How To Find Your Village - Sophie Moskowitz
At Viva La Vulva, we believe that no one should walk the postpartum path alone. But in today’s world, many parents find themselves doing just that, parenting in isolation. In this honest and powerful blog, our Expert Sophie Moskowitz (Imperfect Parents) reflects on her own search for a village during the early years of motherhood and shares how to find yours, and why community care is not a luxury, it’s essential! We agree!
“This is not how we were meant to do this!” That was the thought that permeated my brain as I was home alone with a baby and a toddler through weeks upon weeks of lockdowns in 2020 and 2021. With years of childcare experience under my belt as a nanny and then an Early Childhood teacher, I could not understand why I was finding it so difficult to look after my two children on my own for the eight hours each day that my partner was at work. I was using all the tools in my wellbeing book: morning dance parties in the kitchen, sitting outside under the trees, going for regular walks… but the isolation of lockdown weighed on me, and without regular contact with my friends and other parents - but watching everyone else’s highlight reels of activities and cooking marathons on social media, I felt like I was the only one who was finding things so hard.

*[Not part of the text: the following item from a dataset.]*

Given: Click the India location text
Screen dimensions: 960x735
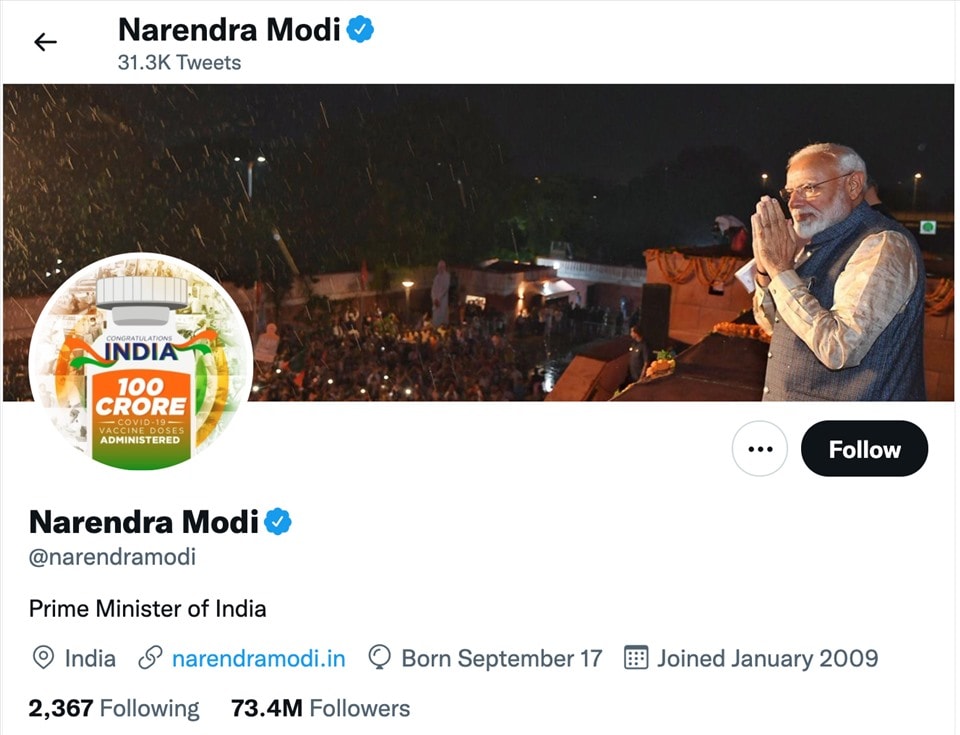Looking at the screenshot, I should pyautogui.click(x=90, y=658).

“Why is this so hard for me? What is wrong with me? Isn’t this what I always wanted? Why can’t I be grateful and just enjoy this precious time while my children are young and at home with me?” The harder I found things, the more my self-criticism escalated. It didn’t help that, after breezing through the first couple of years with a first child who was a ‘unicorn’ sleeper, I now found myself with a very wakeful baby and a toddler who seemed to have had a personality transplant the moment she became a big sister.
The baby and the toddler were just doing their thing though - being babies and toddlers the way they were meant to… I knew that for the most part I was meeting all of their needs - but I just wasn’t meeting my own. Why was I so ungrateful? We had a safe, warm home, healthy children, supportive whānau around us… but every lockdown saw me feeling isolated and irrationally angry, overwhelmed, and restless.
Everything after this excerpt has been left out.